もしそのリポジトリを自分ひとりで管理しており、作り直してもどこからも文句が来ないのであればそれが一番簡単です。

GitHub側のリポジトリは削除して同じ名前で作り直してもいいですが、それよりpush時に--forceを指定すればリモート側の履歴を無視して強制的に送信・書き換えができます(作り直しの場合は--forceを指定しないとエラーになります)。

$ git push origin --force --all

GitHub側は削除して作り直すとそれまでの履歴は全て消去されますが、この方法では過去にいつ何回commitしたという記録は残り、ユーザページのContributionに表示されます。

リポジトリを残したまま消すのはやや高度

大事なリポジトリなので今までの履歴は残しておきたい(またはそうしないと他人に迷惑がかかる)場合の救済手段は次に書かれています。

GitHub Help - Remove sensitive data

ここの"Purging a file from your repository's history"にgit filter-branchコマンドを使った9ステップの方法があります。

もし間違えてもやり直しの効かない危険作業だということを忘れずに。最低限丸ごとバックアップするかgit cloneしてから作業して下さい。

リポジトリ履歴からファイルを強制的に取り除くにはgit filter-branchを使います。

$ git filter-branch --force --index-filter 'git rm --cached --ignore-unmatch ファイル名' --prune-empty --tag-name-filter cat -- --all

各オプションの意味は次の通りです。

  • --force 強制的に実行
  • --index-filter 'コマンド' コマンドを実行(以下は削除の例)
    • --index-filter 'git rm --cached --ignore-unmatch ファイル' ファイルを全commitから削除
    • --index-filter 'git rm -r --cached --ignore-unmatch ディレクトリ' ディレクトリごと全commitから削除
  • --prune-empty コマンドを実行(削除)した結果空になるcommitを削除
  • --tag-name-filter cat -- --all 該当範囲を全ブランチとtagに設定

メインテナンス用特殊コマンドなのでかなり複雑です。詳しくはリファレンスを参照してください(でも正直言って私はほとんど読んでません...)。

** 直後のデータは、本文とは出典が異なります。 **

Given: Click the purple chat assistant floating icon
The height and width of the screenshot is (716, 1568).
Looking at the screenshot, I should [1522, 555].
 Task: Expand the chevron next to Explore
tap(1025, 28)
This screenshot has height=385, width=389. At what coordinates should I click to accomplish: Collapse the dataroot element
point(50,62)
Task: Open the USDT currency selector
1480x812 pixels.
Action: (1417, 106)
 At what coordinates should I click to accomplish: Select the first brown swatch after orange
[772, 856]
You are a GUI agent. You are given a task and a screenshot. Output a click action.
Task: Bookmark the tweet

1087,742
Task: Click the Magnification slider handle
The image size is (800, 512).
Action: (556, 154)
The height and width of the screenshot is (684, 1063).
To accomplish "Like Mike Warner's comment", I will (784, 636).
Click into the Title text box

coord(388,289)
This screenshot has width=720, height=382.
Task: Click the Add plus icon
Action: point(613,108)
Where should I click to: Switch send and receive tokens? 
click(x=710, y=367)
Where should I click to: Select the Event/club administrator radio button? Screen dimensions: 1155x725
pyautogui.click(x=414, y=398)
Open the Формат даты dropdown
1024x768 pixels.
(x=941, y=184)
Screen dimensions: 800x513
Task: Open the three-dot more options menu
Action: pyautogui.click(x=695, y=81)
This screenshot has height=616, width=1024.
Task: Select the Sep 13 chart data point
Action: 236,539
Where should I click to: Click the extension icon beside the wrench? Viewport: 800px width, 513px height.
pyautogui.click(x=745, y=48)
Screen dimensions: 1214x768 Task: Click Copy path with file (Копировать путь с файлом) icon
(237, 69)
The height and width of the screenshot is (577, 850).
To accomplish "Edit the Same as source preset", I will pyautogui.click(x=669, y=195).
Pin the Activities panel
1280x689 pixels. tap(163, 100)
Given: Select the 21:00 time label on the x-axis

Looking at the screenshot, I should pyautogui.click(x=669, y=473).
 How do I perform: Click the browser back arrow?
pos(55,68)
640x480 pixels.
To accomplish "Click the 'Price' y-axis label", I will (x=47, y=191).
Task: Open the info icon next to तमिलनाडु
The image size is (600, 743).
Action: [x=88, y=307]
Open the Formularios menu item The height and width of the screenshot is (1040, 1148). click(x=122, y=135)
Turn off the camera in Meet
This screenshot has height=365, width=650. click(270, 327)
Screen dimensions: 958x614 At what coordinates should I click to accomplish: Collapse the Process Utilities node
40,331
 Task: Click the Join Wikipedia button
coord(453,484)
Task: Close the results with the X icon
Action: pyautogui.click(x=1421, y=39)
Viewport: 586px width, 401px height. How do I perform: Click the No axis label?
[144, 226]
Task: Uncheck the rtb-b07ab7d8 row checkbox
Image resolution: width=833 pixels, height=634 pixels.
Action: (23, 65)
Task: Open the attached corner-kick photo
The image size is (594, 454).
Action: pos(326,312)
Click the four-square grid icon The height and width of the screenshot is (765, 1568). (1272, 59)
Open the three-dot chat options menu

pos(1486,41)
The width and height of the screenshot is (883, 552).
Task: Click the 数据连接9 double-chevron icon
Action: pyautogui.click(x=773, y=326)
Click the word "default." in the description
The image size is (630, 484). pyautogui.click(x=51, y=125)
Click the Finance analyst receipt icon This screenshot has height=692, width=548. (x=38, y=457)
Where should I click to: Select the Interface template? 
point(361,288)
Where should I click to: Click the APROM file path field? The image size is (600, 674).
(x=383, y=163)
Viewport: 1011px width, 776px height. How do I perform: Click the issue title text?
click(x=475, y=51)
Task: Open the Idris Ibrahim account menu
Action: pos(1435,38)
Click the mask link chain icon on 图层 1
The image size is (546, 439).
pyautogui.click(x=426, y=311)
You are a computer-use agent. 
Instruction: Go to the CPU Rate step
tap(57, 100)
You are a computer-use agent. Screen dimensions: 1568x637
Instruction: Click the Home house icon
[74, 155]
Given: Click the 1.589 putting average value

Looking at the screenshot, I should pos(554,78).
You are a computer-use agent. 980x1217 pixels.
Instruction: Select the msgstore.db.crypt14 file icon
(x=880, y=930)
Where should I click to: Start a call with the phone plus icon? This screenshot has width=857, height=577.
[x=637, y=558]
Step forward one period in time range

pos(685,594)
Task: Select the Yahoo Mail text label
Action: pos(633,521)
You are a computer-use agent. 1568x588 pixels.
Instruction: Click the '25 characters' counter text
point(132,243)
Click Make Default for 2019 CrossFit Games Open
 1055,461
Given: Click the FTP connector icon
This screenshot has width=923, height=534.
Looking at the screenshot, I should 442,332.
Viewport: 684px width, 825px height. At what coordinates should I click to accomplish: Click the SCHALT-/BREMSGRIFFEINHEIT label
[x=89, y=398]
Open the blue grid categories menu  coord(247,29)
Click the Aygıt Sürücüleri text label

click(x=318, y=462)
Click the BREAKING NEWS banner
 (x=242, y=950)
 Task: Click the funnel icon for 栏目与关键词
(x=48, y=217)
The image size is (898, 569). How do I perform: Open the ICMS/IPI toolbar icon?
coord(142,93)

http://git-scm.com/docs/git-filter-branch

結果をよーく確認して、OKならremote側の履歴から消すために強制全pushします。

$ git push origin --force --all

リリースタグを使っている場合はもうひとつ次も必要です。

$ git push origin --force --tags

複数で共同作業している場合はこの後さらにgit rebaseを使った「共有歴史の洗浄」作業が必要になるでしょう(これがドキュメントのstep 8)。しかし私にはこの経験はありませんので文献だけ示しておきます。

http://git-scm.com/book/ja/Git-%E3%81%AE%E3%83%96%E3%83%A9%E3%83%B3%E3%83%81%E6%A9%9F%E8%83%BD-%E3%83%AA%E3%83%99%E3%83%BC%E3%82%B9

削除してもすぐには反映されない

実は削除しても実際の更新作業は即時には行われません。gitはそれ自体が高度なファイルシステムで、操作手順は一時的にキャッシュされ後でバックグラウンドジョブが処理しています。

詳しくは次を参照。ただしそんなに深く理解する必要はないと思います。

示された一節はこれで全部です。